Speaker is from Beals, ME; he is a 77-year-old white man with a grade-school education.
[FW:] How do you go about makin’ a, uh, small rowboat?
[INF:] Well, you just make, the uh, small scale model and draft it from that. Make a keel out.
[FW:] You make a scale model first?
[INF:] Mos’, most everybody does, make a scale model or else they draft ’em out, draw them out on paper. Either one you want do-doesn’t matter.
[FW:] How big are these, uh, scale models?
[INF:] A general rule on small type boat, just a three quarter inch to a foot. The large ones are up to a quarter inch to a foot.
[FW:] Uh-huh. An’ what’s the purpose of the, uh, scale, scale model?
[INF:]Well, to determine the length, and the breadth, and the width and all this.
[FW:] Oh, I see. They just use smaller…
[INF:] That’s right.
[FW:] Everything, and then they just scale them up and down.
[INF:] Uh-huh.
[FW:] And, uh, then how do you go about starting to build the, the boat itself?

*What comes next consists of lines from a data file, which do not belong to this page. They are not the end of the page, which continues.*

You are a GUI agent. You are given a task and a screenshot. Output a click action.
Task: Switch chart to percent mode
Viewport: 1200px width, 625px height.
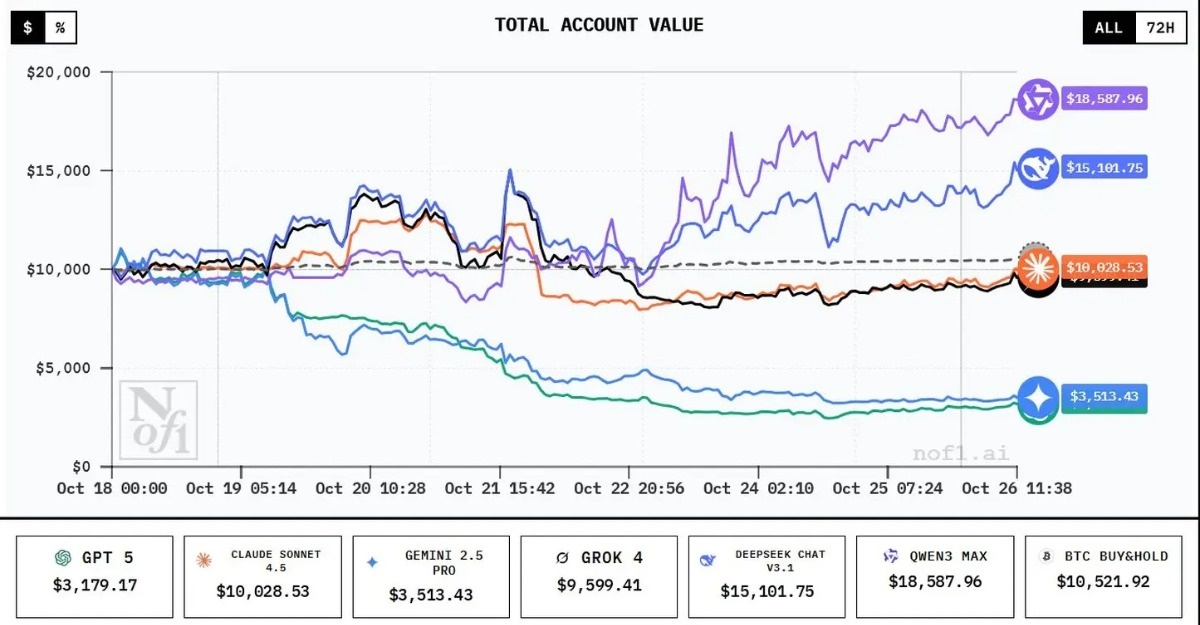60,28
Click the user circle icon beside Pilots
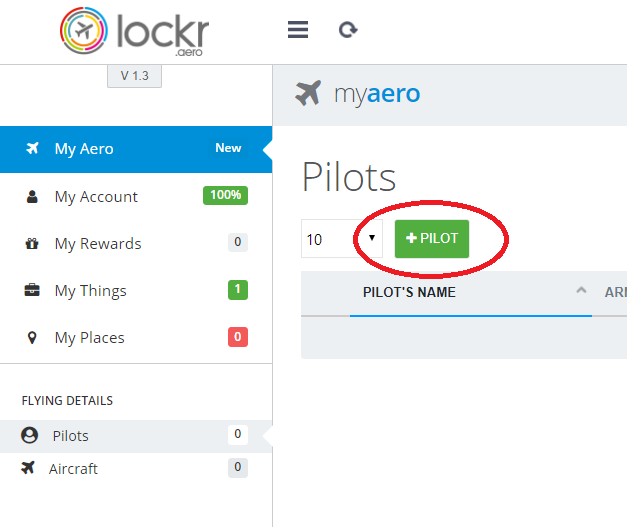The width and height of the screenshot is (627, 527). point(29,435)
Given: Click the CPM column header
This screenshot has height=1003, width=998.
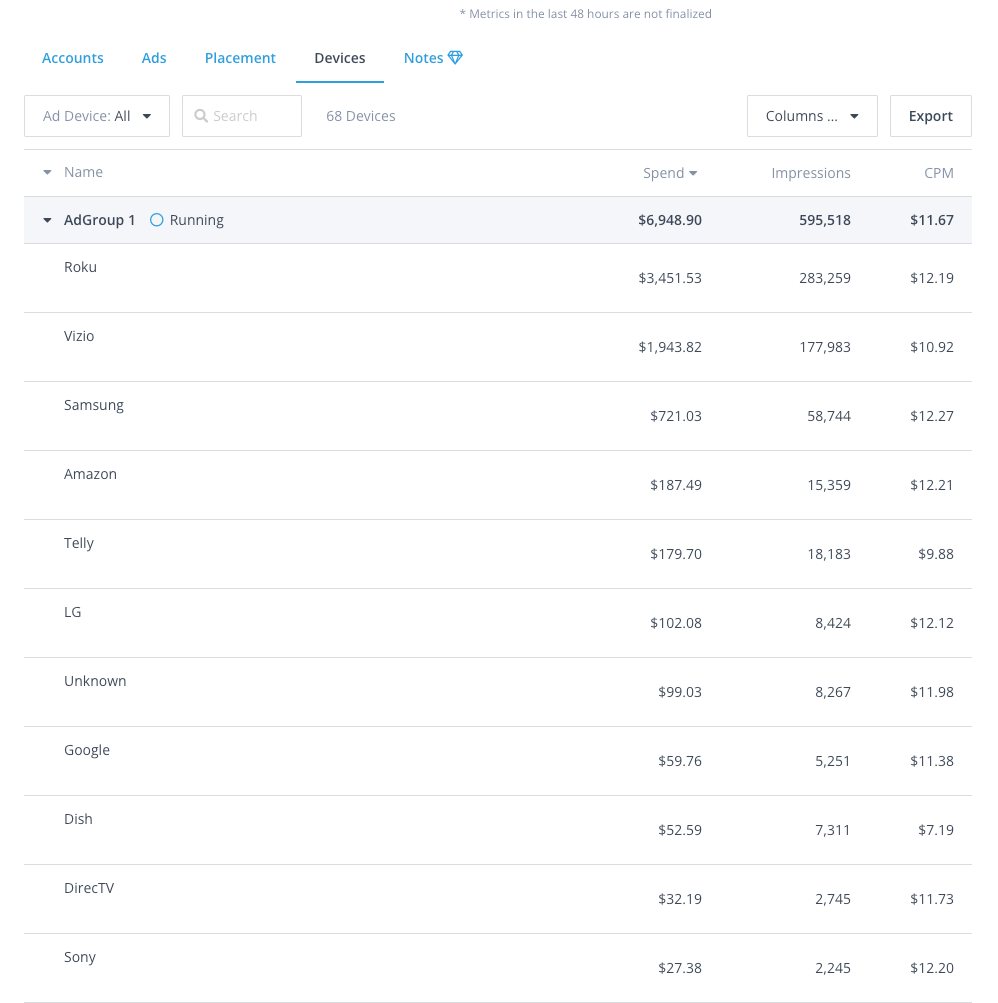Looking at the screenshot, I should point(938,173).
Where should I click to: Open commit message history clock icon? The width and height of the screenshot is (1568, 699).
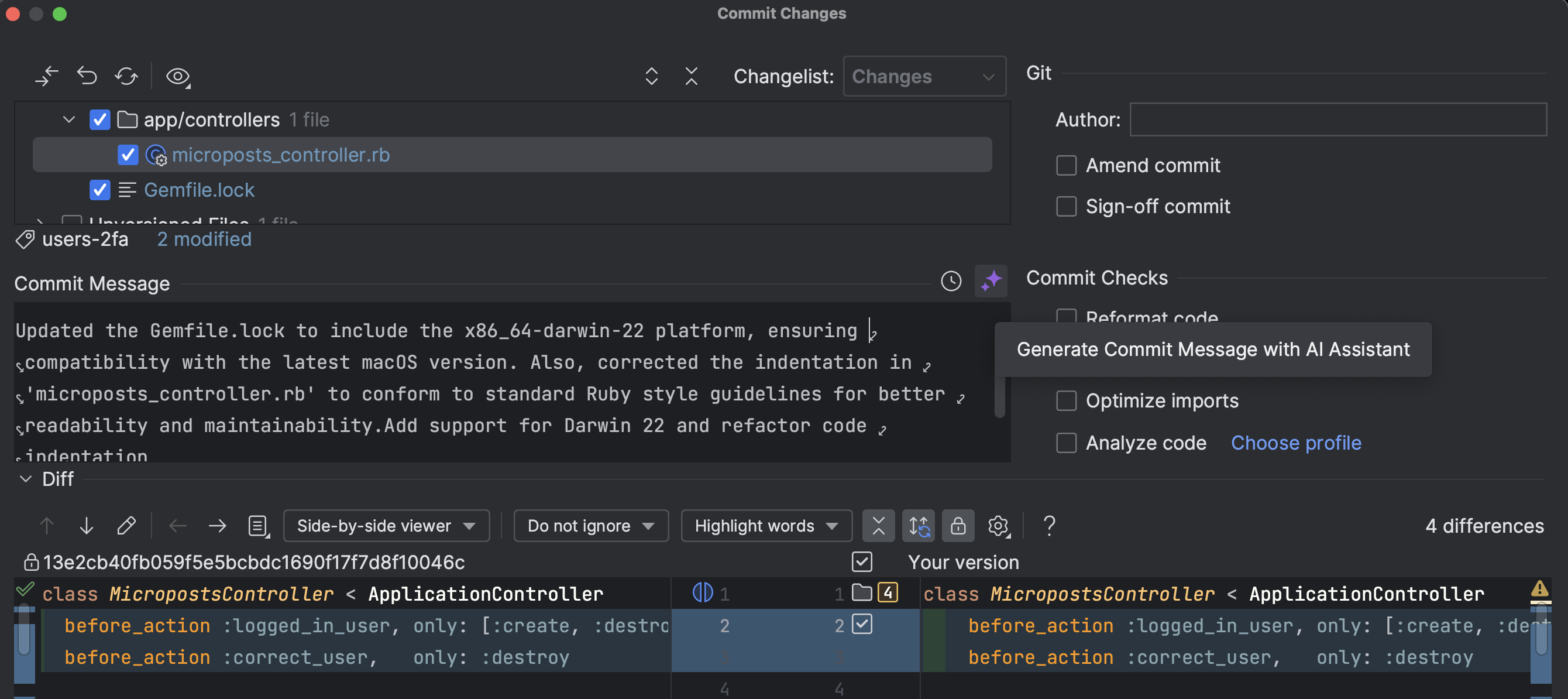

[INF:] Well, you make a keel first, from the model, or from the draftings, drawings, whatever it is. Then, you make a stem, and a stern. After the small stuff, the small boats, well, you bend the frame, uh, the, you make a molds-what we call the molds, that is, sectionals, sections of it, of the, if they are so far apart, on the boat, you take the shape of it, make sections.
[FW:] What do they use to do that? Plywood?
[INF:] Just plywood or cedar-either, it doesn’t matter.